Set down these lines without any change, beginning with the first line and stopping after the line that contains "(2317, 1164).".
[start of Data to process]
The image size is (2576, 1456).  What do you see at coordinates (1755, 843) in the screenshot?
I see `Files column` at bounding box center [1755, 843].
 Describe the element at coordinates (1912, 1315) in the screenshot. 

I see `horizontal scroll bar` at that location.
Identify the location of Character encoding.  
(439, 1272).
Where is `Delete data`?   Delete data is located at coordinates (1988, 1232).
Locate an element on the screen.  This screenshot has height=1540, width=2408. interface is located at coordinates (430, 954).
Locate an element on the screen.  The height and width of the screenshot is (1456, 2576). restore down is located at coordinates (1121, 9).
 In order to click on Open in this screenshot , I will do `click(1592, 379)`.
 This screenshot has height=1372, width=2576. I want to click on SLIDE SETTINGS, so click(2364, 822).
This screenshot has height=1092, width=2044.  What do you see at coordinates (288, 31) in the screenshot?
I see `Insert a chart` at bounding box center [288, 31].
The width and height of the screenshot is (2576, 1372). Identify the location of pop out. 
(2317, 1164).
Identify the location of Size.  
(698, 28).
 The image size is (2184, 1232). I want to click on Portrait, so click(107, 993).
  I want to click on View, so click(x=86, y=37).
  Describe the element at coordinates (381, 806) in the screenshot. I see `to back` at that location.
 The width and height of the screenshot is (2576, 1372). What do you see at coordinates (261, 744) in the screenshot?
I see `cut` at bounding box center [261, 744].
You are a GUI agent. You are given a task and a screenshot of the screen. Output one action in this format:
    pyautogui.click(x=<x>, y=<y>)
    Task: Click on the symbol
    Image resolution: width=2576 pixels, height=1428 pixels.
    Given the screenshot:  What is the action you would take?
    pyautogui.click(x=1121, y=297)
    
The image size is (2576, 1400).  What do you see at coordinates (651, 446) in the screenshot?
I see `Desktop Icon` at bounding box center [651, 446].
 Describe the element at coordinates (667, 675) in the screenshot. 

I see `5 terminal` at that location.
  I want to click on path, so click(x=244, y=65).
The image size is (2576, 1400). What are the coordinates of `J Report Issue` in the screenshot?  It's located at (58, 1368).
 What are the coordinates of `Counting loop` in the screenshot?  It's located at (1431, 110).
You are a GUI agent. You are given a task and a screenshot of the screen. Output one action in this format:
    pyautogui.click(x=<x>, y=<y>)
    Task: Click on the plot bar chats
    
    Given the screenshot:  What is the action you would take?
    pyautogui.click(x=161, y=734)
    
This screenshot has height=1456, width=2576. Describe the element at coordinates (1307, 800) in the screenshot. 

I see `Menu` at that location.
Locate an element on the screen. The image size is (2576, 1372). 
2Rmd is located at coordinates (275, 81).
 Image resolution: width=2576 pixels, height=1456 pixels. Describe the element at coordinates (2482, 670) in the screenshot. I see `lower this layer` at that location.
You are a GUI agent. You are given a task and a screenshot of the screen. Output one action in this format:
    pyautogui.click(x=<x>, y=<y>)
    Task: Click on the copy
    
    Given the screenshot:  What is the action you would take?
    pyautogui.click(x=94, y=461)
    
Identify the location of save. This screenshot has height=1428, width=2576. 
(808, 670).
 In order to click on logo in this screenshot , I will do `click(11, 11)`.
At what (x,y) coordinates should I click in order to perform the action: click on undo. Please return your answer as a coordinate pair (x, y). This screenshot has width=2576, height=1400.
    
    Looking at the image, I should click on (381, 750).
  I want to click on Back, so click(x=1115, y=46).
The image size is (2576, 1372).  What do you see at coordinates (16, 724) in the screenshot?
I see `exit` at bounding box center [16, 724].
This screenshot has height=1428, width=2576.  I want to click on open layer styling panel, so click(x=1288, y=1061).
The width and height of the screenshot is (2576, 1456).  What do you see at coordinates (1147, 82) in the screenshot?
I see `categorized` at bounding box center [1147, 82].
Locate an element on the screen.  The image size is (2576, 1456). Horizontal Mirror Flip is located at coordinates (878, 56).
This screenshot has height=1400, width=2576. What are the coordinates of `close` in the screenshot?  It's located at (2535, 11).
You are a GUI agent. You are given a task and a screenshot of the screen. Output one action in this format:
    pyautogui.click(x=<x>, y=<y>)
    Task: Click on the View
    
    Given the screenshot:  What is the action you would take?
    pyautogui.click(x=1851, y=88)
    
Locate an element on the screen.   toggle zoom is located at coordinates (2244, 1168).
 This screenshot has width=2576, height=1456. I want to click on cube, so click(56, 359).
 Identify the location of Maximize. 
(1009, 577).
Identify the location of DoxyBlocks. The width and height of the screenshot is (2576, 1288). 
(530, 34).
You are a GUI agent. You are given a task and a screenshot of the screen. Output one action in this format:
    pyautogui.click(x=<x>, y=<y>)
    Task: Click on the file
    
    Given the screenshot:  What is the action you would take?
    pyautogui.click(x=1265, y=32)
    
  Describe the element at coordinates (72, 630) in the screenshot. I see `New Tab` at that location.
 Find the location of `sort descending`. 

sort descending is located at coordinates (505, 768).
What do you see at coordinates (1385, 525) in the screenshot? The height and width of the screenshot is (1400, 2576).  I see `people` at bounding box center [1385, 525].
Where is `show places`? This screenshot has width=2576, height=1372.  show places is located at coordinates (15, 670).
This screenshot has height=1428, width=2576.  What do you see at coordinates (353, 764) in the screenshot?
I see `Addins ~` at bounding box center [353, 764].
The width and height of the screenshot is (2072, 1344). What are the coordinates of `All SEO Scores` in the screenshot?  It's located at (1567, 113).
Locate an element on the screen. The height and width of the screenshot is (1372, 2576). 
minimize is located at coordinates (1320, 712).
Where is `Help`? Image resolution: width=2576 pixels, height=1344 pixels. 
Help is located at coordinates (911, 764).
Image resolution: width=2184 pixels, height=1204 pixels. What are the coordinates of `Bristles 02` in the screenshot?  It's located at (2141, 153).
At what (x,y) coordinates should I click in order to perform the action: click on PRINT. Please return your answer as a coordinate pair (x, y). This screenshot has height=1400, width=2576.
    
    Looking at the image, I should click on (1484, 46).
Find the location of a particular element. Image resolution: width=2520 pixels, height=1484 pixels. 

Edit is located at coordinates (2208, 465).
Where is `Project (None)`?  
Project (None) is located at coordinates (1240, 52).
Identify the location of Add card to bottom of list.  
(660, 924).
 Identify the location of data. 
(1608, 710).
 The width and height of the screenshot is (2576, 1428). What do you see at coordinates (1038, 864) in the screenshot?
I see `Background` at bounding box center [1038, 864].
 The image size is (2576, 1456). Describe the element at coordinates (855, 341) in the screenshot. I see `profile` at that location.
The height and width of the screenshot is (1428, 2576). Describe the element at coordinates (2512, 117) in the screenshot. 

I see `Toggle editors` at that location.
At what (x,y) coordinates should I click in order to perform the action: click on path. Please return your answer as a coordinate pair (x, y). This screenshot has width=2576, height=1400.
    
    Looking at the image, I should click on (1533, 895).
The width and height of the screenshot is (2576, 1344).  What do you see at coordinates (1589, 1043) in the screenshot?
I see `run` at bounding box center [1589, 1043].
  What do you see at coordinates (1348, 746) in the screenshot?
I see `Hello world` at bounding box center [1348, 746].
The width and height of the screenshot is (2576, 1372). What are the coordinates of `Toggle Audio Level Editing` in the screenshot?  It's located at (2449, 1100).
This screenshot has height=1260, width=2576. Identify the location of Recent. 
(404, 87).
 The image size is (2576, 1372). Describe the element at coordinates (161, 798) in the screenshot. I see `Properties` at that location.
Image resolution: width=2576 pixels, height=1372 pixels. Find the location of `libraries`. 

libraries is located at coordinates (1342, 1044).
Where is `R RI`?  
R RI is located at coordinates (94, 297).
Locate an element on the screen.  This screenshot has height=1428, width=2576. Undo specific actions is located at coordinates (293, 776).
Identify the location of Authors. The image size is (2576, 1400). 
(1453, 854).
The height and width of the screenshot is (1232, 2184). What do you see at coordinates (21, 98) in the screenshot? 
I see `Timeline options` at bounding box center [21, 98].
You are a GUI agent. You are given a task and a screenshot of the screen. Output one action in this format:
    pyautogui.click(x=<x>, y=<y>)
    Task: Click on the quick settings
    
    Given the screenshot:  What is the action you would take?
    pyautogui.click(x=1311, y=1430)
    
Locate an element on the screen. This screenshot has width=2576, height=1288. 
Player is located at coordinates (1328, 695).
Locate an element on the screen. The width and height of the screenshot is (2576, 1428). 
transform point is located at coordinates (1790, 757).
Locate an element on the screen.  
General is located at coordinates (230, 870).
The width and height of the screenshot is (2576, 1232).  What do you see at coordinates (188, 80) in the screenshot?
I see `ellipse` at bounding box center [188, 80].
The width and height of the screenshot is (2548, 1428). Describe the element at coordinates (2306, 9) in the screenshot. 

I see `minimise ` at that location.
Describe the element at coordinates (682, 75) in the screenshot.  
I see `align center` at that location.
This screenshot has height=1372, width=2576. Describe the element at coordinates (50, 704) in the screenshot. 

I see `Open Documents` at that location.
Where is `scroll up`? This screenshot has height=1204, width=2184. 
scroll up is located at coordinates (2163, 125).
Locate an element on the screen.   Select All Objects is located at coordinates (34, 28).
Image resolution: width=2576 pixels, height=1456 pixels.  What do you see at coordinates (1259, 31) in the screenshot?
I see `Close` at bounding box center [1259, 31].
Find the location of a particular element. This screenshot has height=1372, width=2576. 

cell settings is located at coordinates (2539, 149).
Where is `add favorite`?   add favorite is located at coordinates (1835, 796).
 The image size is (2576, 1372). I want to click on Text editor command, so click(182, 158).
[end of Data to process]
◆ Reply to the exercise
The image size is (2576, 1456).  What do you see at coordinates (1755, 843) in the screenshot?
I see `Files column` at bounding box center [1755, 843].
 Describe the element at coordinates (1912, 1315) in the screenshot. 

I see `horizontal scroll bar` at that location.
Identify the location of Character encoding.  
(439, 1272).
Where is `Delete data`?   Delete data is located at coordinates (1988, 1232).
Locate an element on the screen.  This screenshot has height=1540, width=2408. interface is located at coordinates (430, 954).
Locate an element on the screen.  The height and width of the screenshot is (1456, 2576). restore down is located at coordinates (1121, 9).
 In order to click on Open in this screenshot , I will do `click(1592, 379)`.
 This screenshot has height=1372, width=2576. I want to click on SLIDE SETTINGS, so click(2364, 822).
This screenshot has height=1092, width=2044.  What do you see at coordinates (288, 31) in the screenshot?
I see `Insert a chart` at bounding box center [288, 31].
The width and height of the screenshot is (2576, 1372). Identify the location of pop out. 
(2317, 1164).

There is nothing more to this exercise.